··· INPUT ···

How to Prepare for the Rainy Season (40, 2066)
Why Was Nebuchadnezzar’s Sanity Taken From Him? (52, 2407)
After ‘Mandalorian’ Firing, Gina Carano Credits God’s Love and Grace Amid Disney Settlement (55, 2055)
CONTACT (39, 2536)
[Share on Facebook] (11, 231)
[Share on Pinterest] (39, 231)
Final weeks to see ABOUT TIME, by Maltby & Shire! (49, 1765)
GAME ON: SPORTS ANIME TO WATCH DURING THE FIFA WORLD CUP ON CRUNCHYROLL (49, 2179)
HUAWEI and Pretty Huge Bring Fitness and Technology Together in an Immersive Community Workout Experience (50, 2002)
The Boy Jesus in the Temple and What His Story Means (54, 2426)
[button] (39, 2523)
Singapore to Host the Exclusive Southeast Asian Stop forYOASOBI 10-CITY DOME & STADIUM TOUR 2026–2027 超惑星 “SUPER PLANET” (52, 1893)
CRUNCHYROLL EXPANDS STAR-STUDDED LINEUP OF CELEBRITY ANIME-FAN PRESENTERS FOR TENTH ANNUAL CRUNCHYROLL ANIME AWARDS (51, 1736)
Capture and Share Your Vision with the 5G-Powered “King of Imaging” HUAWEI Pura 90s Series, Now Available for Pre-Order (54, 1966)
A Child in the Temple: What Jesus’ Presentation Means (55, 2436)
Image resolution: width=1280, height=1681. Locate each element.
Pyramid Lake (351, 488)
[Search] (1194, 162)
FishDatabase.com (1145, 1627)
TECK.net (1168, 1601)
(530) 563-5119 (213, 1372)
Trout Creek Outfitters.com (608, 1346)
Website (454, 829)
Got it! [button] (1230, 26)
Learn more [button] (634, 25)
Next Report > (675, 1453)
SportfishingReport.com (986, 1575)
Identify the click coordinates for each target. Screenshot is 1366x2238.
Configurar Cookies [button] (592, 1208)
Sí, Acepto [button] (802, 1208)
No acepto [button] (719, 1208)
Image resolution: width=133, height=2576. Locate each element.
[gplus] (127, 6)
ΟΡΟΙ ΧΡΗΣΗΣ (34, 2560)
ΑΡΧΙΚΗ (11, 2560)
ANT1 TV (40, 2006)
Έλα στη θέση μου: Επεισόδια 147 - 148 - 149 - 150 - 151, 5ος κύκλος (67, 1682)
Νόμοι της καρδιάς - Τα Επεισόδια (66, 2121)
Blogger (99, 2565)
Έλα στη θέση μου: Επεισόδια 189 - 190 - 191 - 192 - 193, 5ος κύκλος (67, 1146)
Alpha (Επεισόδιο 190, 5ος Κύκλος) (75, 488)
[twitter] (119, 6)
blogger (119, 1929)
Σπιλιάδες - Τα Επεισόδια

···

WHAT THE EXERCISE ASKS:
Which of the lines above carry the string "each"? Copy every one.

EXPECTED ANSWER:
Image resolution: width=1280, height=1681. Locate each element.
Identify the click coordinates for each target. Screenshot is 1366x2238.
Image resolution: width=133, height=2576. Locate each element.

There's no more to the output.